You know where this is going don’t you?

Our worship team had already scheduled that song.
Right before communion.

And this is not the first time this has happened.
Without exaggeration, every time I have thought of a good pre-meditation song, the worship team already had it planned as part of the schedule.

Every time.
That’s not coincidence. That’s God.

I feel so blessed that when life seems so unpredictable and chaotic, if I truly pay attention, I see that if I have plans that glorify God, it’s really not that chaotic at all. I see that God knows when I have plans that glorify Him and suddenly Romans 8:28 is manifested in ways that make me want to shout in praise.

The more I read the Bible, the more I see the plans of man failing – until those plans align with God’s and everything changes.
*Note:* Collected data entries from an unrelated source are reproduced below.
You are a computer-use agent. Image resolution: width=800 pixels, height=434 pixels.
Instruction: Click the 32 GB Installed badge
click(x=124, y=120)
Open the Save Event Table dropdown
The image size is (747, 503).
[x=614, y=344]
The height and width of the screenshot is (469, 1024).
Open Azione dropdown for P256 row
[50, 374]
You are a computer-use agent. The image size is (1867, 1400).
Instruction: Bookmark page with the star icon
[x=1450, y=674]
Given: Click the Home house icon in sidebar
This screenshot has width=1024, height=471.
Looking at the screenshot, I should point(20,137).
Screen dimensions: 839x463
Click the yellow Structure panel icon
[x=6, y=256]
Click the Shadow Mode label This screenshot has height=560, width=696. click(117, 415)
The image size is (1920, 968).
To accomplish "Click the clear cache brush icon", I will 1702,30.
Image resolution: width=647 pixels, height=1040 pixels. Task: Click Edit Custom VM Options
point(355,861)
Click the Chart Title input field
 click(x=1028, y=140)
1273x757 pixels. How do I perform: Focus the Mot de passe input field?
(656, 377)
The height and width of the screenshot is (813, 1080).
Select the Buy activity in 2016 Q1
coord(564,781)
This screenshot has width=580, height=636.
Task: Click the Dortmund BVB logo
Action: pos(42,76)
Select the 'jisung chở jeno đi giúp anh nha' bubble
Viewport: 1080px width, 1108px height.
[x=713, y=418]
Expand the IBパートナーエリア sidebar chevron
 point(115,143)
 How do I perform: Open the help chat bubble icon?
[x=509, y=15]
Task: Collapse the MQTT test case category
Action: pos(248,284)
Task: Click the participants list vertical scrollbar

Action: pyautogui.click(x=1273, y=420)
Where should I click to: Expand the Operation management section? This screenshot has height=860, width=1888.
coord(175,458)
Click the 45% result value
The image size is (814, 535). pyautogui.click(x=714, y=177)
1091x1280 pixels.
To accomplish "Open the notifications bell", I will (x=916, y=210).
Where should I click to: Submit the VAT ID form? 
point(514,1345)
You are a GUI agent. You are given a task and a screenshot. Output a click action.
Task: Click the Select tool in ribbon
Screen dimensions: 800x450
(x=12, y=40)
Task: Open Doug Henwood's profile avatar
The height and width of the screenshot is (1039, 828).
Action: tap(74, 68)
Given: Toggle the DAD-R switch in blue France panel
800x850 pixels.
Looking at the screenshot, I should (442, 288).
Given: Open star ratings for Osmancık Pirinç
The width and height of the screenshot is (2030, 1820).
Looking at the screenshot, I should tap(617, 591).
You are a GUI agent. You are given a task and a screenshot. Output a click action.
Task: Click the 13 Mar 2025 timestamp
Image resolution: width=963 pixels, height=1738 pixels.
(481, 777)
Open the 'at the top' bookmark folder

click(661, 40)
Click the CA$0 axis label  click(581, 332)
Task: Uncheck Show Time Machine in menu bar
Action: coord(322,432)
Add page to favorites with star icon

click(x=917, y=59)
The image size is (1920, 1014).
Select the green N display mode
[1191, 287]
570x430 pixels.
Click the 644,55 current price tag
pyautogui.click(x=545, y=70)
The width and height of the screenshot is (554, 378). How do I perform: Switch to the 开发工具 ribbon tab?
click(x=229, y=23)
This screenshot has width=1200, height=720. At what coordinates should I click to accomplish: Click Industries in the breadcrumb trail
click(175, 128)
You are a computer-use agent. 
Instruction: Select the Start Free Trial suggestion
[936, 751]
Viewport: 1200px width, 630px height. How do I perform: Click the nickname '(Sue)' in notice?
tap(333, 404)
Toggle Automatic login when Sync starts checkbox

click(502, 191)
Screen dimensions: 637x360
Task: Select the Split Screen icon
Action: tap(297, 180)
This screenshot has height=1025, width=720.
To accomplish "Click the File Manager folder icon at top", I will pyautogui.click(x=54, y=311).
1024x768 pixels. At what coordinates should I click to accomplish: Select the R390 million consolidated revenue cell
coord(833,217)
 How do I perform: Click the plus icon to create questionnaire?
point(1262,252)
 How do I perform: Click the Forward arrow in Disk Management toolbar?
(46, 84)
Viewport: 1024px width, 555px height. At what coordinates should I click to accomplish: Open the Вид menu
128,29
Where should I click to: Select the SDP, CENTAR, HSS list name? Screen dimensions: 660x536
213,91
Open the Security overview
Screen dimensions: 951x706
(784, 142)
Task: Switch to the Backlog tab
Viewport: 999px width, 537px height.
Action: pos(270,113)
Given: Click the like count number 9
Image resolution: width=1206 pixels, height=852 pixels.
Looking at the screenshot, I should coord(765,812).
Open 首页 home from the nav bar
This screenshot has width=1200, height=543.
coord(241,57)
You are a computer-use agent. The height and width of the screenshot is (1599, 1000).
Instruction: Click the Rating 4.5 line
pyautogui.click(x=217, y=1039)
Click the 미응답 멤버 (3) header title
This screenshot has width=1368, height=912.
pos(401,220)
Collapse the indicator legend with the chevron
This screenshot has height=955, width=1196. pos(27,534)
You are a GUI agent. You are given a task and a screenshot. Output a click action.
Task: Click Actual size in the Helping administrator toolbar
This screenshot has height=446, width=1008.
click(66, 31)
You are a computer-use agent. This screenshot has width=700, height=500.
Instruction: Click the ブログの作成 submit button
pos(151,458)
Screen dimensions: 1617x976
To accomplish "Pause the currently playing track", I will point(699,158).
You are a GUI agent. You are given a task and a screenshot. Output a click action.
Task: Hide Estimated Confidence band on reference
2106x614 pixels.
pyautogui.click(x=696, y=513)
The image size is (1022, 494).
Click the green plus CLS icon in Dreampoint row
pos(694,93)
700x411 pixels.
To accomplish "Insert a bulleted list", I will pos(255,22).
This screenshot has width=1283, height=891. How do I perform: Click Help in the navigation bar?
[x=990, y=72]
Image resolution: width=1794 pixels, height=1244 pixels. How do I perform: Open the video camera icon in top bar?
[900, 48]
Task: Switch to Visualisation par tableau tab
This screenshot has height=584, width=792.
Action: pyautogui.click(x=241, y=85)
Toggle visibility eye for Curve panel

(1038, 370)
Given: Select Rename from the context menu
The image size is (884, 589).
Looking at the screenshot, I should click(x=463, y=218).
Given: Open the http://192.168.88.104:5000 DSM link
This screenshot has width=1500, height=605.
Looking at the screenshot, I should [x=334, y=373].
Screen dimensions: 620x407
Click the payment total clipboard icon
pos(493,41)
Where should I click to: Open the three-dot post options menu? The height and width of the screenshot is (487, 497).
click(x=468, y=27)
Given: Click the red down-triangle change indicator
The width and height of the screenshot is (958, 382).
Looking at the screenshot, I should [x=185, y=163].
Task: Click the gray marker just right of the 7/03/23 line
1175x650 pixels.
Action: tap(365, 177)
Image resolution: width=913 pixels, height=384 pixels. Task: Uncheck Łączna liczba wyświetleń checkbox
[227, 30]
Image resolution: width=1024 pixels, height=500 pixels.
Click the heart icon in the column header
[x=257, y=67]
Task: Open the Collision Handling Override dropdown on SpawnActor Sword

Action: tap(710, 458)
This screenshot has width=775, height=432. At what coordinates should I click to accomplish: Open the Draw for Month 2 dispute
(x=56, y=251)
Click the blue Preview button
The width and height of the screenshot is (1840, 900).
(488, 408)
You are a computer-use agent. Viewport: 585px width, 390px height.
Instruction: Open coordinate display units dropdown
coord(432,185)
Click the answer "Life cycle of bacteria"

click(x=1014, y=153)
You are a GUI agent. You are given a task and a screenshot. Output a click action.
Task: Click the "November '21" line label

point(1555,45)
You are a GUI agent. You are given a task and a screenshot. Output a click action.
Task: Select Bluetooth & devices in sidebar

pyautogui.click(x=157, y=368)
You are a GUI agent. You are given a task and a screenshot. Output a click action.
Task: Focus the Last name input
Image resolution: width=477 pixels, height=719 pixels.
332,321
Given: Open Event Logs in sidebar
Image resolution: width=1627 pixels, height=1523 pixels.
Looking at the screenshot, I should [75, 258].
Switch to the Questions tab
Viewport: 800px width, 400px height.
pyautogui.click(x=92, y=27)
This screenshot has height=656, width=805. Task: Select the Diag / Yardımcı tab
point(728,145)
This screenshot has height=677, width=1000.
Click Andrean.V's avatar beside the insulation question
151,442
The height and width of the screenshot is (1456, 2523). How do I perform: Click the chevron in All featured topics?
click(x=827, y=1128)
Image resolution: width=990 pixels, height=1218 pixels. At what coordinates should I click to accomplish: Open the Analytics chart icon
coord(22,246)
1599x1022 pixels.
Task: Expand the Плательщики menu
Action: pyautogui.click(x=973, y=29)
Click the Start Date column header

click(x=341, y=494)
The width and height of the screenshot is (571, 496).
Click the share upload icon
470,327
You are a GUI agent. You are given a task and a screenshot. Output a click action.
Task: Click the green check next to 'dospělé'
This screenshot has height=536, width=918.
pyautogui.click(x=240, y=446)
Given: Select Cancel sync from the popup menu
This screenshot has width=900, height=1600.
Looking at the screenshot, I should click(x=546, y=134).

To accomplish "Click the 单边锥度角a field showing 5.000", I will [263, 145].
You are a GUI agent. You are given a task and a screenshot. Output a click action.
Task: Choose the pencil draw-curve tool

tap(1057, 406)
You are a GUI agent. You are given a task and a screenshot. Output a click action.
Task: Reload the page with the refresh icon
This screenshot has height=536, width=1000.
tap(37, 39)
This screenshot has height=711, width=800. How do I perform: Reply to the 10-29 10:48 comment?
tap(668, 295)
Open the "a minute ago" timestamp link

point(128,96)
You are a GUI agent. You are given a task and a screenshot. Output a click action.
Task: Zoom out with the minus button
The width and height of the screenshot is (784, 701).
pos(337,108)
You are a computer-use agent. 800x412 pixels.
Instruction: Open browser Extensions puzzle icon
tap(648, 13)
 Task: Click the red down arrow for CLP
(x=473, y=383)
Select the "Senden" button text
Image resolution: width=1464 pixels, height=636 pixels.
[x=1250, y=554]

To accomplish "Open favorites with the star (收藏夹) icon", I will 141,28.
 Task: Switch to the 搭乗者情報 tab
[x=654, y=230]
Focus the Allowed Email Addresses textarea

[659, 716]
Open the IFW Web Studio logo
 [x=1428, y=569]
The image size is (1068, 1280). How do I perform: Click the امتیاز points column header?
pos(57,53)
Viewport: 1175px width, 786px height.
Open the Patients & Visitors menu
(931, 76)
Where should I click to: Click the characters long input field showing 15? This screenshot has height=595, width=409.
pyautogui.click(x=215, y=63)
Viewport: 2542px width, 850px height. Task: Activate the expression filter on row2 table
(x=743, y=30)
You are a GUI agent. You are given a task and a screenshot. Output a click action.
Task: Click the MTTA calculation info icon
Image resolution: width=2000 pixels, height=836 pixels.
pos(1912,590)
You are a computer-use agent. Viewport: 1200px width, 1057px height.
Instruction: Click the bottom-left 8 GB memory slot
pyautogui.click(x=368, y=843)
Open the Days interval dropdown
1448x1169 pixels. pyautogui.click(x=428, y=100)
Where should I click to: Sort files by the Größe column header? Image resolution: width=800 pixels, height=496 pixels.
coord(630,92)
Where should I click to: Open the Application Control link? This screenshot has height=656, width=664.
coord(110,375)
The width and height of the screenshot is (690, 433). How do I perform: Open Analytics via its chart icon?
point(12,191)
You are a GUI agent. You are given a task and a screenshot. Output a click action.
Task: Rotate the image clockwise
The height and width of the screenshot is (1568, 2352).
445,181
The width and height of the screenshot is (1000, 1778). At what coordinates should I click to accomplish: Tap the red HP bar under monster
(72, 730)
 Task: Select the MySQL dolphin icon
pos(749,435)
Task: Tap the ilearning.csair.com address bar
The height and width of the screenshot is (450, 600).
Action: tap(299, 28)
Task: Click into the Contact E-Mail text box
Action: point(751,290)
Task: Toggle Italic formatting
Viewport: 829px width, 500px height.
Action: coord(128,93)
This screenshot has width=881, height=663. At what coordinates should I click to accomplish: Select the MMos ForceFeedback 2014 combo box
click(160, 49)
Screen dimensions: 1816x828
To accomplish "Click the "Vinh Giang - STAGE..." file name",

Lives change.

Even better, those who align their plans with God often find His plans were what they had in mind to begin with…

Only better.

This has been on my mind:

“We have everything we need to live a life that pleases God. It was all given to us by God’s own power, when we learned he had invited us to share in his wonderful goodness. God made great and marvelous promises, so his nature would become part of us. Then we could escape our evil desires and the corrupt influences of this world. Do your best to improve your faith by adding goodness, understanding, self-control, patience, devotion to God, concern for others, and love. If you keep growing in this way, it will show that what you know about our Lord Jesus Christ has made your lives useful and meaningful…
My friends, you must do all you can to show God has really chosen and selected you. If you keep on doing this, you won’t stumble and fall.” (‭2 Peter‬ ‭1‬:‭3-8, 10‬ CEV)

Did you see that?
We have EVERYTHING we need to live a life that pleases God. [Tweet that!]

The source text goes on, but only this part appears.